Why do training and validation loss goes to zero quickly for this model?

1

Hi,

I am trying out below network. But, I am facing the problem that training and validation loss both goes to zero after some batches. This happens even when the margin in triplet loss is a high value (like 10000).

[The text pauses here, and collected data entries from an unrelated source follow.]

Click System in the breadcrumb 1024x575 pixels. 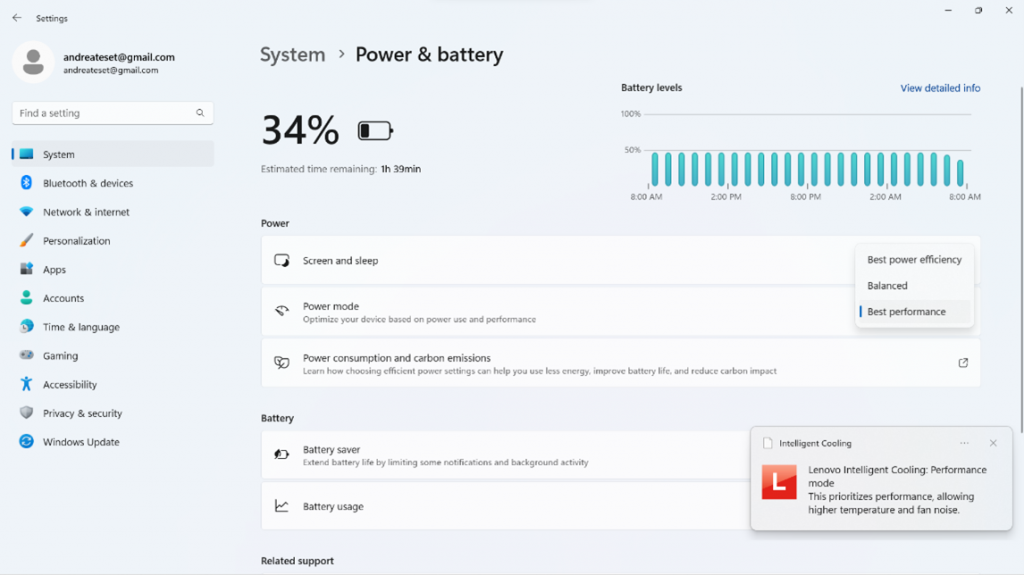coord(292,55)
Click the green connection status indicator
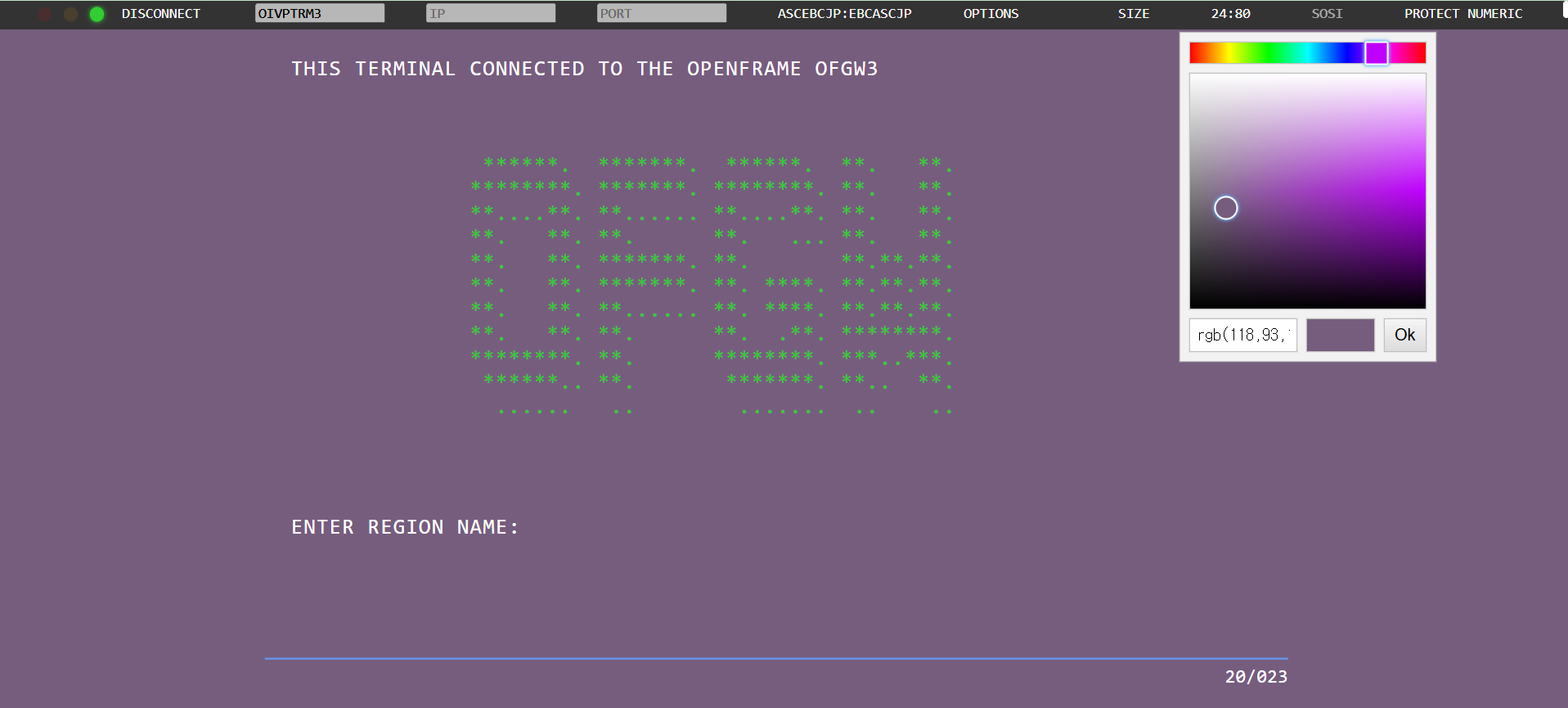This screenshot has width=1568, height=708. coord(97,14)
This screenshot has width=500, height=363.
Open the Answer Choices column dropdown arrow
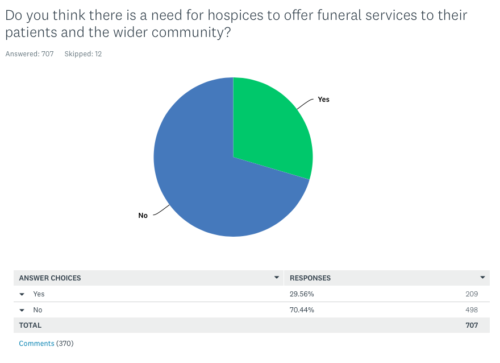[x=276, y=277]
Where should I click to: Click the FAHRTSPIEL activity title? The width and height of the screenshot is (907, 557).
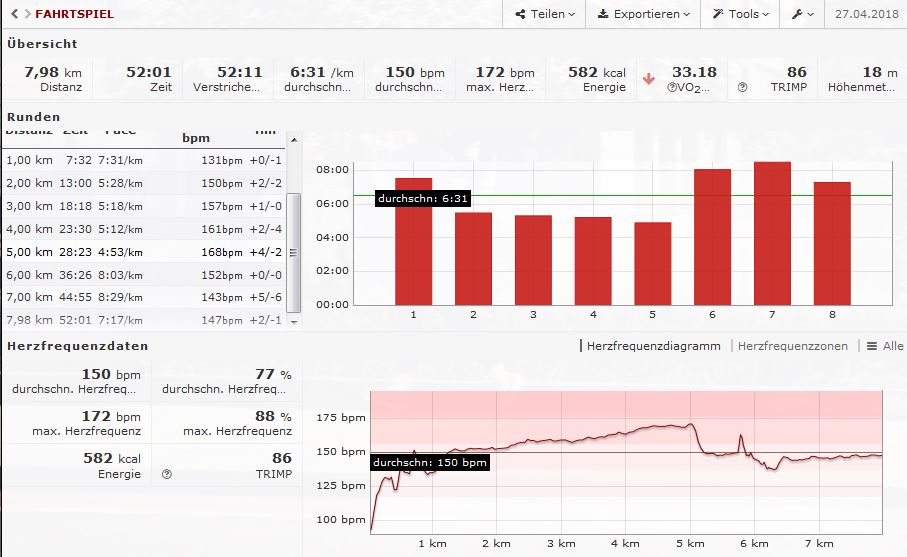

It would be very helpful if someone can suggest what could possibly be wrong in the process that I have chosen.

import torch
from torch.autograd import Variable
import torch.nn as nn
import torchvision.models as models
import os

# Setting GPU
os.environ["CUDA_DEVICE_ORDER"] = "PCI_BUS_ID"
os.environ["CUDA_VISIBLE_DEVICES"] = "3"

num_inputs = 2
resnet = models.resnet50(pretrained=True)
mod_resnet = list(resnet.children())
mod_resnet.pop()
resnet_model = nn.Sequential(*mod_resnet)

class Net(nn.Module):

    def __init__(self):
        super(Net, self).__init__()
        # Resnet model
        self.resnet = resnet_model
        self.fc1 = nn.Linear(2048, 512, bias=True)
        self.bn = nn.BatchNorm1d(512)
        # self.relu = nn.PReLU()

        # self.bn_merge1 = nn.BatchNorm1d(num_inputs)
        self.conv1 = nn.Conv1d(in_channels=num_inputs, out_channels=1, kernel_size=1, stride=1)
        self.bn1 = nn.BatchNorm1d(512)

        # self.bn_merge2 = nn.BatchNorm1d(num_inputs)
        self.conv2 = nn.Conv1d(in_channels=num_inputs, out_channels=1, kernel_size=1, stride=1)
        self.bn2 = nn.BatchNorm1d(512)
        self.triplet = TripletDist()

    def forward_once(self, x):
        output = self.resnet(x)
        N, C, H, W = output.size()
        output = output.view(N, C * H * W)
        output = self.fc1(output)
        # output = self.relu(output)
        output = self.bn(output)
        return output

    def forward(self, in_1, in_n_2, in_n_3):
        '''
        :param in_1:    First input  of size batch_size x 3 x 224 x 224
        :param in_n_2:  A list of inputs similar to in_1 ; each of size  batch_size x 3 x 224 x 224
        :param in_n_3:  A list of inputs very different from in_1; each of size  batch_size x 3 x 224 x 224
        :return:
        '''
        output_2_list = []
        output_3_list = []
        output_1 = self.forward_once(in_1)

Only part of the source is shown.